(Dataset entries)
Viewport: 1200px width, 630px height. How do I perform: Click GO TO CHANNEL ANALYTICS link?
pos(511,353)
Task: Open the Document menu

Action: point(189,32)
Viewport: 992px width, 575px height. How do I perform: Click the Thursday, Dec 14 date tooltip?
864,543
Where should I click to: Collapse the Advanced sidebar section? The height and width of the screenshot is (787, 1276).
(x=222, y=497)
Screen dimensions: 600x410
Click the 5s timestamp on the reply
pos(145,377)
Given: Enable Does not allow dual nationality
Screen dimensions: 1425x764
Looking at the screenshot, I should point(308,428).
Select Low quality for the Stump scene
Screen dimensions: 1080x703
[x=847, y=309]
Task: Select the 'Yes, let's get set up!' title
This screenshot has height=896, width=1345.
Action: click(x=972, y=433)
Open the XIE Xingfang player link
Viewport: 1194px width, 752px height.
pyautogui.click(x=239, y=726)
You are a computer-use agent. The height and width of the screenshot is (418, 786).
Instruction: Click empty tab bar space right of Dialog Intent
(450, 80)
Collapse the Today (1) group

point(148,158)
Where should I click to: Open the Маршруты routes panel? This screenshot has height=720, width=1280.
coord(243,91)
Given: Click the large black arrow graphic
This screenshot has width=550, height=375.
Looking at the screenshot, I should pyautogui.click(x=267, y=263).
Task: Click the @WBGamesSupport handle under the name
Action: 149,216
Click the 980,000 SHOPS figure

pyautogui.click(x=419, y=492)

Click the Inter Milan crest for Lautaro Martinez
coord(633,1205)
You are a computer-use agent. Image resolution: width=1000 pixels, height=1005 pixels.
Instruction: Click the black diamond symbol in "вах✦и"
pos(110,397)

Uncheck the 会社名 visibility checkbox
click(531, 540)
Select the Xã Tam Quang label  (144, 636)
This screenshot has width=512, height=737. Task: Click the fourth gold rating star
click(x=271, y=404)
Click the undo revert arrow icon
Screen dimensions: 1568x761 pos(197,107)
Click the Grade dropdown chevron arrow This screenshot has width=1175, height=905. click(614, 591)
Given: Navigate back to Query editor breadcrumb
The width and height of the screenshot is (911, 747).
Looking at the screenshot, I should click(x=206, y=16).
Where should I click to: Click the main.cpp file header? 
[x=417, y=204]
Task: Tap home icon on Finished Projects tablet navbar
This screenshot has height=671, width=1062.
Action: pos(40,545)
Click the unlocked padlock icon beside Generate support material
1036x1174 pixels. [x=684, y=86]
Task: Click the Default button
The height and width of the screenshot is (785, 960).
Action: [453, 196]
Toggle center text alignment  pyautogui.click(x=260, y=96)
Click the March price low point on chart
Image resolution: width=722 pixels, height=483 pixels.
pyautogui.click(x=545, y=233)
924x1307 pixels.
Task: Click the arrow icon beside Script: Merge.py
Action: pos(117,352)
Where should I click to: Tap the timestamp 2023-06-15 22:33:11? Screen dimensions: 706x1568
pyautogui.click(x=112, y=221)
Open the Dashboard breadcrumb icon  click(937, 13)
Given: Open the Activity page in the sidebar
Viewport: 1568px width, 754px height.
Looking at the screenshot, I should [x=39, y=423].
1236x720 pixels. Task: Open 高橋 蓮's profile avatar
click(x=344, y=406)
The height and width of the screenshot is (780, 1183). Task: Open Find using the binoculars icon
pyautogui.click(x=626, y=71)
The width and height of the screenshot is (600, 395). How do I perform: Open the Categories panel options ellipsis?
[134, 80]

> _Task objective_
Lines that contain "Given" are to be copied from the records above.

> _Written answer_
Given: Enable Does not allow dual nationality
Given: Click the large black arrow graphic
Given: Navigate back to Query editor breadcrumb
Given: Open the Activity page in the sidebar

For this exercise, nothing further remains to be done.